Pour la seconde fois ce mois-ci, après une remarquable Symphonie n° 2 dirigée par Myung-Whun Chung, la basilique de Saint-Denis a fait résonner l'esprit mahlerien en ses murs avec la Symphonie n° 5 du compositeur autrichien, offerte par l'Orchestre National de Lille et son jeune chef, Alexandre Bloch, ensemble engagés dans une ambitieuse intégrale des symphonies de Mahler depuis le début de cette année 2019.
Toutefois, avant d'ouvrir cette page monumentale, trois Kindertotenlieder ont été choisis en guise d'introduction. On y découvre le baryton allemand Benjamin Appl dont la présence scénique, assise, déterminée, et la voix profondément ancrée contrastent avec un orchestre dont la légèreté peut surprendre dans cette œuvre toute de gravité. Cet écart parvient à trouver une sorte d'équilibre dans l'infaillible conduite vocale d'Appl, dont le timbre extrêmement condensé – qui n'exclut pas pour autant quelques traits d'une souplesse remarquable – parvient à fédérer un orchestre toujours maintenu sur le fil d'une aventureuse fuite en avant, comme partagé entre deux forces antagonistes. L'intranquille agitation qui caractérise l'exécution est bienvenue dans le dernier lied, « In diesem Wetter, in diesem Braus », où se révèlent l'énergie et l'enthousiasme de l'orchestre, porté par le non moins énergique Alexandre Bloch, dont les gestes nombreux, amples et rapides n'admettent pas le moindre répit de la part des musiciens, quitte à faire apparaître un sentiment de lassitude.

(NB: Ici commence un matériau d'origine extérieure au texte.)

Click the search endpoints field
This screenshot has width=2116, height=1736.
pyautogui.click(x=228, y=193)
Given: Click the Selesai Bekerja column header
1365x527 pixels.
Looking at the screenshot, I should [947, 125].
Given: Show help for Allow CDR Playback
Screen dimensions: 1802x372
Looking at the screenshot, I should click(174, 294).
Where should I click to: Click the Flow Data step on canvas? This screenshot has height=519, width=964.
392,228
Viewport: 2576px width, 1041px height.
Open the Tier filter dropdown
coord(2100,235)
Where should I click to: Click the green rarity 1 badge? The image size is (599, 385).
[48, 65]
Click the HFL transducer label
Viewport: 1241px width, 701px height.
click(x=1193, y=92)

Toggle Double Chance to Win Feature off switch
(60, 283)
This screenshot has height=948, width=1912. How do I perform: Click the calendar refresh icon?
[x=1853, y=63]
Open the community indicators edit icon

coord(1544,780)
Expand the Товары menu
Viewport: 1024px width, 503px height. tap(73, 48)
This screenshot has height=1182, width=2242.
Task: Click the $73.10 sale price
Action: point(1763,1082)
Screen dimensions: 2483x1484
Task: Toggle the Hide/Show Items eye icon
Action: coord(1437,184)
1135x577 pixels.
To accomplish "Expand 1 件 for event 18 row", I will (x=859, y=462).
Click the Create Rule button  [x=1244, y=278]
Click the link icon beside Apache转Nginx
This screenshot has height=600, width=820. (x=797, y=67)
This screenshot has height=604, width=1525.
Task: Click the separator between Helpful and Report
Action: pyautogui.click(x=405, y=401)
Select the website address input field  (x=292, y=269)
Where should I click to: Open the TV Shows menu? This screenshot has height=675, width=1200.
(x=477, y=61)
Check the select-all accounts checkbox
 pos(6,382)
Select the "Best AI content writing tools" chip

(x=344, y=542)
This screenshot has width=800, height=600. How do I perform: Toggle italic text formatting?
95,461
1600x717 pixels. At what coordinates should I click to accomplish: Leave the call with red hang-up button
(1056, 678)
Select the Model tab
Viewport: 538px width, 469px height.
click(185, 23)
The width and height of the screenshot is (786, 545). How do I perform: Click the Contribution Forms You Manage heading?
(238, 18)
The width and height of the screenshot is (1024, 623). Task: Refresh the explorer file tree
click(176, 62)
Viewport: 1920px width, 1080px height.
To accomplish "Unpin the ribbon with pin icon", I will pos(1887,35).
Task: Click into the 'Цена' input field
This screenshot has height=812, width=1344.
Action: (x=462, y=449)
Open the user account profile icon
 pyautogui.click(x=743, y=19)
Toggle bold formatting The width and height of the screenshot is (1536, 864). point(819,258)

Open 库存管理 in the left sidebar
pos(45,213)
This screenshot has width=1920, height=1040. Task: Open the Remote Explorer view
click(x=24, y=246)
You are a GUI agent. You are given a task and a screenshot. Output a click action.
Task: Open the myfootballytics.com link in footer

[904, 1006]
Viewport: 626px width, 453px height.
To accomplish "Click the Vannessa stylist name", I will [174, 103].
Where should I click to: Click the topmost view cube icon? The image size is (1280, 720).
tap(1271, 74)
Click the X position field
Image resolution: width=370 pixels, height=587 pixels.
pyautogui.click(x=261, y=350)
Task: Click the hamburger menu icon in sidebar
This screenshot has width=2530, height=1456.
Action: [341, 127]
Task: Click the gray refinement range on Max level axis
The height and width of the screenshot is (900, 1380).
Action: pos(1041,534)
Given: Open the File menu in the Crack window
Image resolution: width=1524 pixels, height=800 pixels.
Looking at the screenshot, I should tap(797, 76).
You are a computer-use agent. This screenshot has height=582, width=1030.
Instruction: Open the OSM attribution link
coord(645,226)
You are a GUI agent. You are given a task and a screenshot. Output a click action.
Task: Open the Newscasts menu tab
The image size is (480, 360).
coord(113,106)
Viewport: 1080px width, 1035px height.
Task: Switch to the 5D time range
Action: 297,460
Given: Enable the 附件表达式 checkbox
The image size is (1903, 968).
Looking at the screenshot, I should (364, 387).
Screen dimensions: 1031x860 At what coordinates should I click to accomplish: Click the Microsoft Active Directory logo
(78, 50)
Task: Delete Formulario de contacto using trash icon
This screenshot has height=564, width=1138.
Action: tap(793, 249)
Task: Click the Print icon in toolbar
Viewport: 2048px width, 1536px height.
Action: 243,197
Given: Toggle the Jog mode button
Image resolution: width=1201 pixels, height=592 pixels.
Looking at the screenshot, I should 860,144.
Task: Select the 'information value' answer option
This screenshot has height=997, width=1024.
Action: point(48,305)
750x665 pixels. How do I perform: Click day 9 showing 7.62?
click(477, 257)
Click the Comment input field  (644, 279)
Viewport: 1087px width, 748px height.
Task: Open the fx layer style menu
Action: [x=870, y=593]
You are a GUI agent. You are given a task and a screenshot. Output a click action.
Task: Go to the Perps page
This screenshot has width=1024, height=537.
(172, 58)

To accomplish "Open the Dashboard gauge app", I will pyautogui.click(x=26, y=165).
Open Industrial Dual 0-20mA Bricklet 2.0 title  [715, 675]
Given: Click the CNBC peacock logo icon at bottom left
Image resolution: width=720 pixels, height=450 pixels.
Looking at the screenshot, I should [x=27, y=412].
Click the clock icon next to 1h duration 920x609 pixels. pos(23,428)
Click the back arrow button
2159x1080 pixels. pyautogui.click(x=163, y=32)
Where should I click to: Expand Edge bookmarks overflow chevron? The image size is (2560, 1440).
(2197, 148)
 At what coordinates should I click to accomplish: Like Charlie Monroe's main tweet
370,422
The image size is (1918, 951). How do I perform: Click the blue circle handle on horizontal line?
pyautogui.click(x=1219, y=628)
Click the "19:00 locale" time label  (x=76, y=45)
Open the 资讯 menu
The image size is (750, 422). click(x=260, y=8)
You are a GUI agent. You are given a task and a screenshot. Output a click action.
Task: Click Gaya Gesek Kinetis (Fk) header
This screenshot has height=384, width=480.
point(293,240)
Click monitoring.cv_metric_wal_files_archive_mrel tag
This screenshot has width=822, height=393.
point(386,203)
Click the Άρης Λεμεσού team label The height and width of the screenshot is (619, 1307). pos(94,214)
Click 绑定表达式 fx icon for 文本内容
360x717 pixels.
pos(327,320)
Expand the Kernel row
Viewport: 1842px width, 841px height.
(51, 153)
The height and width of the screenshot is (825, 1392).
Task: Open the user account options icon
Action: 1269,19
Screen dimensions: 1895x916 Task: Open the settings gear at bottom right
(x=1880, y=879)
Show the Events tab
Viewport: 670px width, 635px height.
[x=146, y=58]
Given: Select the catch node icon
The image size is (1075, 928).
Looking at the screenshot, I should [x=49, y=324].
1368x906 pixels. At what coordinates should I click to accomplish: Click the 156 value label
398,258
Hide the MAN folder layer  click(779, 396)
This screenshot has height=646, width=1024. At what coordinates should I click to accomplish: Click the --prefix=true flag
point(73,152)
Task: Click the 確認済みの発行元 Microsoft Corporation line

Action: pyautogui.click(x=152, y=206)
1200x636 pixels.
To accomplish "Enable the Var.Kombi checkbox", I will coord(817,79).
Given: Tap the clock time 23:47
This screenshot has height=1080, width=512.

Après une très courte pause, le chef revient prestement à son pupitre. Sans plus d'attente, la trompette lance un appel solitaire. Ce timbre brillant résonne dans l'immense basilique et ouvre le premier mouvement de la Symphonie n° 5. Lui répondant en un tutti éclatant, l'orchestre confirme son enthousiasme et la richesse de sa palette de nuances. Le chef fait s'entrechoquer les blocs orchestraux par de grands gestes donnés des deux bras – quand la tête, les épaules et les jambes n'y ajoutent pas leur concours – et en exploite toutes les forces. Davantage dramaturge qu'architecte, il fait entendre la partition de Mahler dans son instantanéité, ne cessant de vouloir créer la surprise, l'inattendu, rattrapant au vol un pupitre de cordes, exhortant une rangée de cuivres, et réunissant l'ensemble en des tutti d'une force exceptionnelle. Extrêmement étiré, le deuxième mouvement (« avec une grande véhémence », note Mahler) perpétue cette vivacité et offre aux instrumentistes de l'orchestre l'occasion de moments d'expression soliste ; on notera particulièrement la délicatesse de son de la clarinette, le soin porté à l'articulation du hautbois qui, conjugués à l'archet unanime des cordes (les contrebasses, placées au fond de la scène, portent l'ensemble), créent une texture dont la richesse se manifeste notamment dans les moments d'accalmie.